• Exercise objective:
Transcribe exactly the line with "Open System Preferences gear in dock" and each line that follows it in the listing, down to the last, omitting all pictures.

• Provided entries:
━━━━━━━━

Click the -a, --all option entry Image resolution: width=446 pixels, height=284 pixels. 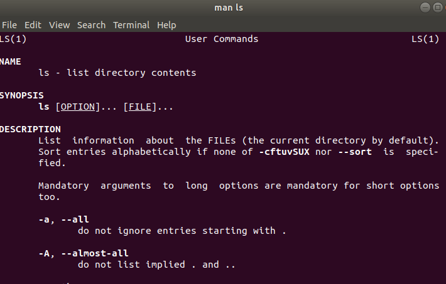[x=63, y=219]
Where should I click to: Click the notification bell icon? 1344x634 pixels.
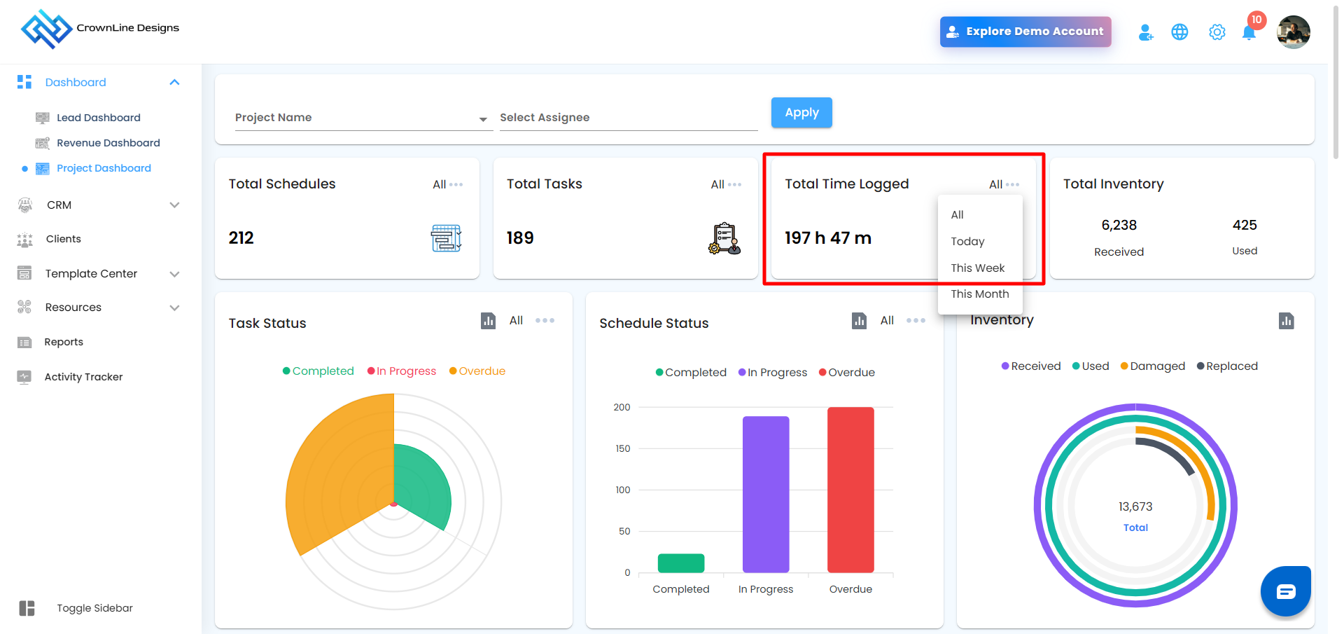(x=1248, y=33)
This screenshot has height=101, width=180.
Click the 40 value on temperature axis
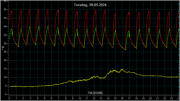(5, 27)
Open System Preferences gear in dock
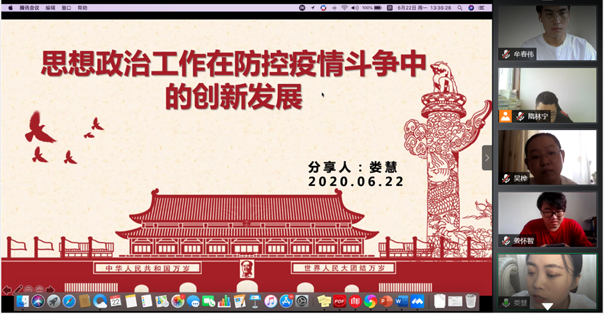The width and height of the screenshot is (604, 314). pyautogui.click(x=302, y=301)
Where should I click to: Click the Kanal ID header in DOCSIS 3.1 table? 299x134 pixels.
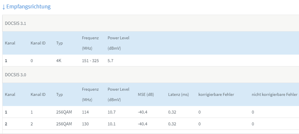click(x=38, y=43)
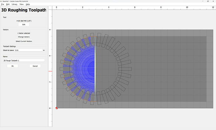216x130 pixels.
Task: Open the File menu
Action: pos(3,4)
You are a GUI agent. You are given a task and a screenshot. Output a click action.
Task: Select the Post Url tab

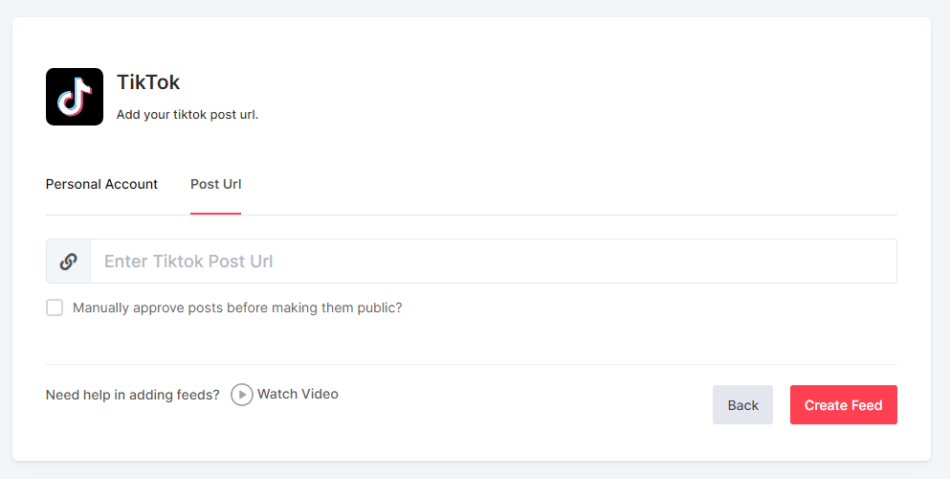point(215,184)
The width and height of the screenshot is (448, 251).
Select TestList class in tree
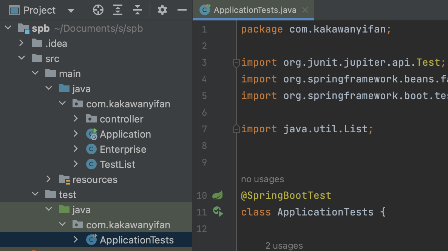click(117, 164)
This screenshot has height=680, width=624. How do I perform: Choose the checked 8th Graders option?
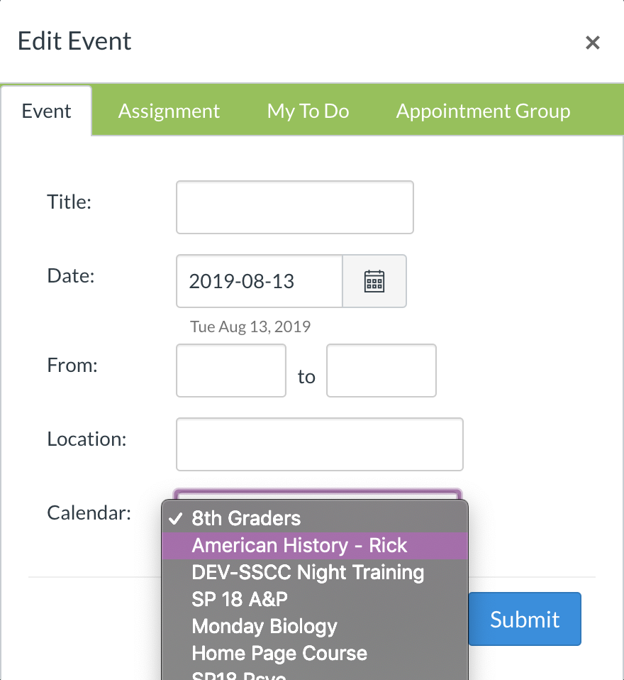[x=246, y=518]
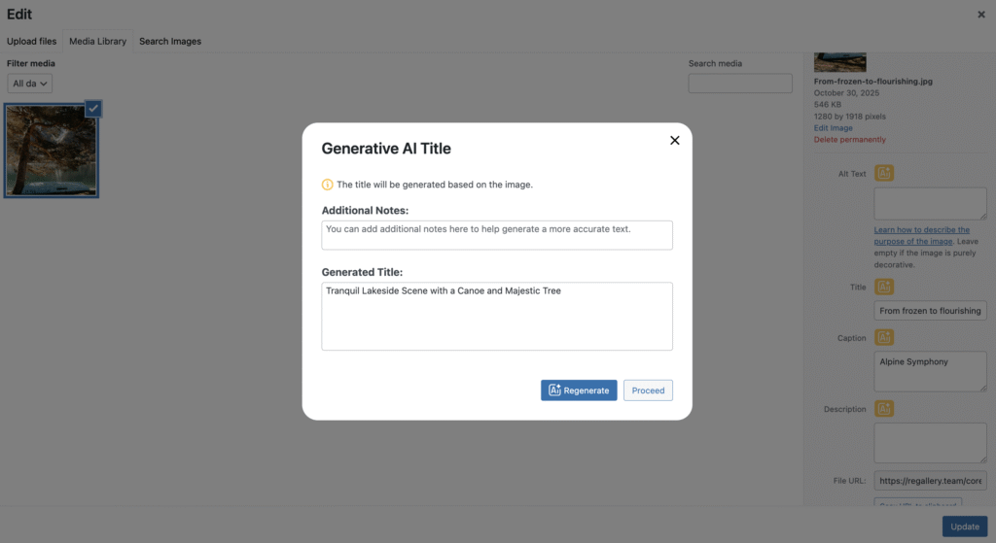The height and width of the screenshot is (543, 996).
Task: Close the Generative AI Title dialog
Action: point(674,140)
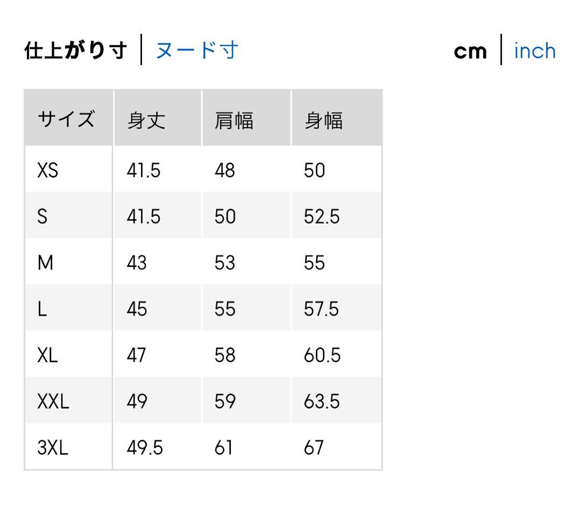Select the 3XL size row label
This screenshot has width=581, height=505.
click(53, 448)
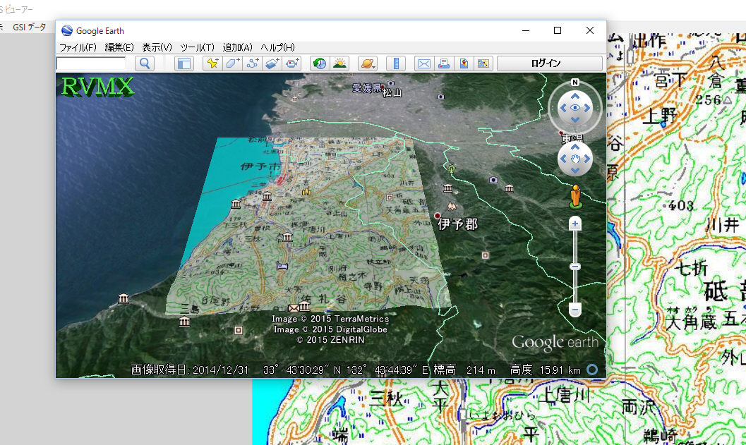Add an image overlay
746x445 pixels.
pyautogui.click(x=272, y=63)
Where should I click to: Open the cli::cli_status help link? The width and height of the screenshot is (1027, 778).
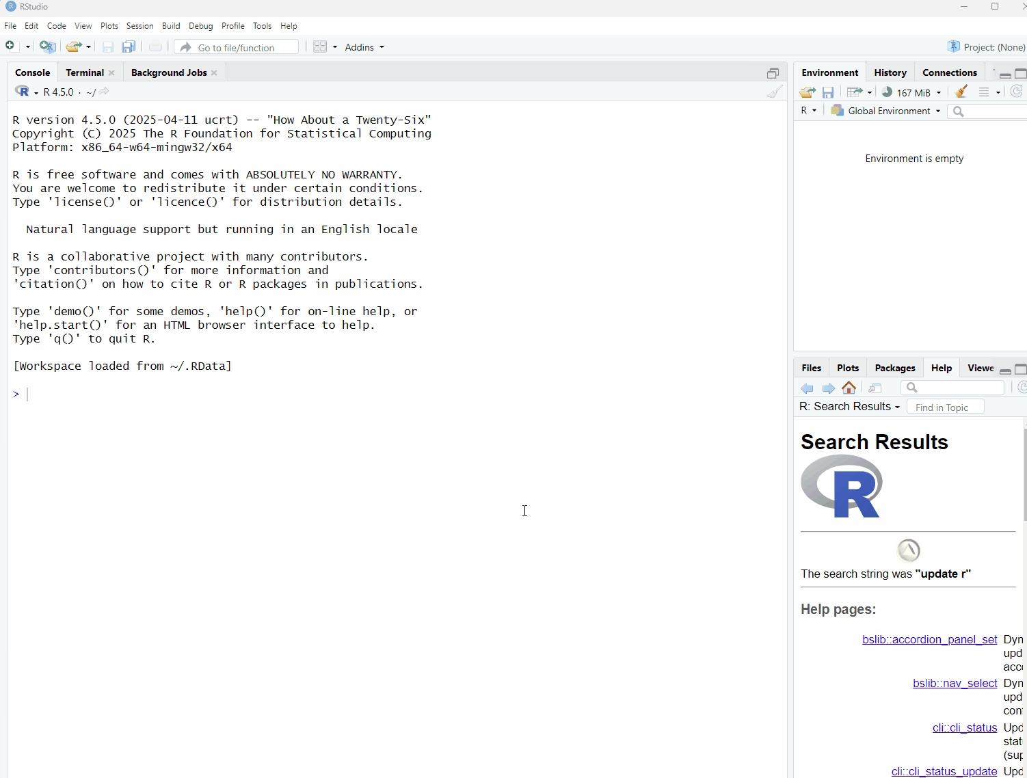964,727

━━━━━━━━

• Exercise output:
Open System Preferences gear in dock
The width and height of the screenshot is (604, 314). pyautogui.click(x=302, y=301)
Where should I click to: Click the Kanal ID header in DOCSIS 3.1 table? 299x134 pixels.
click(x=38, y=43)
216x130 pixels.
Task: Open the File menu
Action: pos(3,4)
You are a GUI agent. You are given a task and a screenshot. Output a click action.
Task: Select the Post Url tab

point(215,184)
The width and height of the screenshot is (448, 251).
Select TestList class in tree
click(117, 164)
This screenshot has height=680, width=624. How do I perform: Choose the checked 8th Graders option?
[x=246, y=518]
The height and width of the screenshot is (543, 996).
Task: Close the Generative AI Title dialog
Action: point(674,140)
Select the 3XL size row label
This screenshot has width=581, height=505.
click(53, 448)
Add an image overlay
746x445 pixels.
pyautogui.click(x=272, y=63)
Where should I click to: Open the cli::cli_status help link? The width and height of the screenshot is (1027, 778).
964,727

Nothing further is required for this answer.